According thereto, the acoustic sensor 100 may be miniaturized. The
substrate 110 may include the acoustic chamber 140, a first hole
111 and second hole 112.
[0043] The acoustic chamber 140 may penetrate the substrate 110. A
flat protection film 113 may cover an inside surface 110i of the
substrate 110, in which the acoustic chamber 140 is formed. In a
top view, the protection film 113 may have a circular or
closed-loop shape. The protection film 113 may have a width of from
about 1 .mu.m to about 10 .mu.m and a height of from about 1 .mu.m
to about 1000 .mu.m. The protection film 113, compared with the
substrate 110, may include a material having etching selectivity,
for example, an oxide and organic material. A supporting film 114
may be provided in the acoustic chamber 140. In a top view, the
supporting film 114 may have a cross shape. The supporting film 114
may be connected to the protection film 113. According thereto, a
substrate insulating film 121 and the lower electrode 120 may be
stably fixed to the substrate 110 by the supporting film 114. The
supporting film 114 may have a width of from about 1 .mu.m to about
10 .mu.m and a height of from about 1 .mu.m to about 1000 .mu.m.
The supporting film 114, compared with the substrate 110, may
include a material having etching selectivity, for example, an
oxide and organic material. The supporting film 114 may have same
material as the protection film 113.
[0044] The substrate insulating film 121 may cover a top surface
110a of the substrate 110. The lower electrode 120 may be disposed
on the supporting film 114 and acoustic chamber 140. The substrate
insulating film 121 may include one of an organic material and
oxide.
[0045] The lower electrode 120 may be provided on the acoustic
chamber 140. The lower electrode 120 may include a conductive
material, for example, metal. The lower electrode 120 may be stably
fixed to the substrate 110 by the supporting film 114 and the
substrate insulating film 121. The lower electrode 120 may be
insulated from the substrate 110 by the substrate insulating film
121. The sound pressure input holes 141 may be provided penetrating
the substrate insulating film 121 and lower electrode 120. The
sound pressure input holes 141 may be connected to the acoustic
chamber 140.
[0046] The first hole 111 and second hole 112 may penetrate from
the top surface 110a to a bottom surface 110b of the substrate 110.
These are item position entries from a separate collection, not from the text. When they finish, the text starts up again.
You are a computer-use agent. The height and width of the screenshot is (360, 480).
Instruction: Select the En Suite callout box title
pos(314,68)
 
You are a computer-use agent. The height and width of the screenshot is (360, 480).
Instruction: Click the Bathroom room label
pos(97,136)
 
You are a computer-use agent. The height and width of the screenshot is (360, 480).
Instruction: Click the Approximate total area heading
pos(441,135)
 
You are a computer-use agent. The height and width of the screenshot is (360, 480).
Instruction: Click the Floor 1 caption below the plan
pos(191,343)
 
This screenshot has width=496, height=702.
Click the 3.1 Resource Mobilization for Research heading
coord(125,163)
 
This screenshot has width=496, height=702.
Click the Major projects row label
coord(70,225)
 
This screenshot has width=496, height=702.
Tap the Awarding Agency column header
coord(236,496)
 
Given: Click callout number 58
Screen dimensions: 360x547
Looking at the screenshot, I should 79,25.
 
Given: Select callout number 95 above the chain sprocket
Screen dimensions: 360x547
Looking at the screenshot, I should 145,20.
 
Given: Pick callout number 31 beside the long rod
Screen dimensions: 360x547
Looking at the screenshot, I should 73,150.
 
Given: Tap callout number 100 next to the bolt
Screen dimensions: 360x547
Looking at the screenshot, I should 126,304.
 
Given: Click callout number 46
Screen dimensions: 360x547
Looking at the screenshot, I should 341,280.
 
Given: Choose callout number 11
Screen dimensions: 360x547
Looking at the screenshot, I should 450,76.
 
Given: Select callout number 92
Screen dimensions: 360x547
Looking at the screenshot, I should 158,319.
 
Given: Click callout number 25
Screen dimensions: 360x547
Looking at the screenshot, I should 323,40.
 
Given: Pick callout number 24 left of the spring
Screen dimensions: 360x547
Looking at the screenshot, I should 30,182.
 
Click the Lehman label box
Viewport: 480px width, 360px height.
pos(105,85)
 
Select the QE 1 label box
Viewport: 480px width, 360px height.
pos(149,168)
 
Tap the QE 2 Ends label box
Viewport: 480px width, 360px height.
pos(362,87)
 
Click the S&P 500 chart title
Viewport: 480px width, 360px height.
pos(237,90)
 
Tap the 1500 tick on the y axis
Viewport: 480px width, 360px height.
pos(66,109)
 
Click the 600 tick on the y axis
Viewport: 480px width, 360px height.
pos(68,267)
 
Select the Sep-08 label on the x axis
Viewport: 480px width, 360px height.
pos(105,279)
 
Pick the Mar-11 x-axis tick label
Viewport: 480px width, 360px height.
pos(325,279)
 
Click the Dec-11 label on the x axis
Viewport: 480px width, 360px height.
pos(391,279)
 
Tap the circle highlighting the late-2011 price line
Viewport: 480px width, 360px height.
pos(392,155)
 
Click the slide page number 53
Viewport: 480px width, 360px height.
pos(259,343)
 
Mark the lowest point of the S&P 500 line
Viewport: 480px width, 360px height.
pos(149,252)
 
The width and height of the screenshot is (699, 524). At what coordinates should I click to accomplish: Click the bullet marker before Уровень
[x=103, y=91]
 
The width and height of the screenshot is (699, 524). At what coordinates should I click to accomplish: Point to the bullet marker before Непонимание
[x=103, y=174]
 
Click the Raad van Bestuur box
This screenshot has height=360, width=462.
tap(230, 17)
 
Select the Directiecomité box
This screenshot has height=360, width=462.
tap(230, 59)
As shown in FIG. 1B, the lower electrode pad 123 may cover a
sidewall 111c of the first hole 111. The lower electrode pad 123
may be extended toward the top surface 110a of the substrate 110 to
be connected to the lower electrode 120. The lower electrode 120
may form a single structure together with the lower electrode pad
123. For example, the lower electrode pad 123 may include same
material as the lower electrode 120. The lower electrode pad 123
may have same thickness as the lower electrode 120.
[0047] The diaphragm 130 may be disposed on the top surface 110a of
the substrate 110 while being separated from the lower electrode
120. The diaphragm gap 143 may be provided between the lower
electrode 120 and diaphragm 130. The diaphragm gap 143 may be
connected to the sound pressure input holes 141. A sacrificial
layer 131 may be provided on an inside wall 130i of the diaphragm
130. The sacrificial layer 131 may be disposed between the
substrate insulating film 121 and diaphragm 130. The sacrificial
layer 131 may include one of amorphous silicon and an organic
material. As shown in FIG. 1B, the sacrificial layer 131 may be
extended between the lower electrode pad 123 and diaphragm 130.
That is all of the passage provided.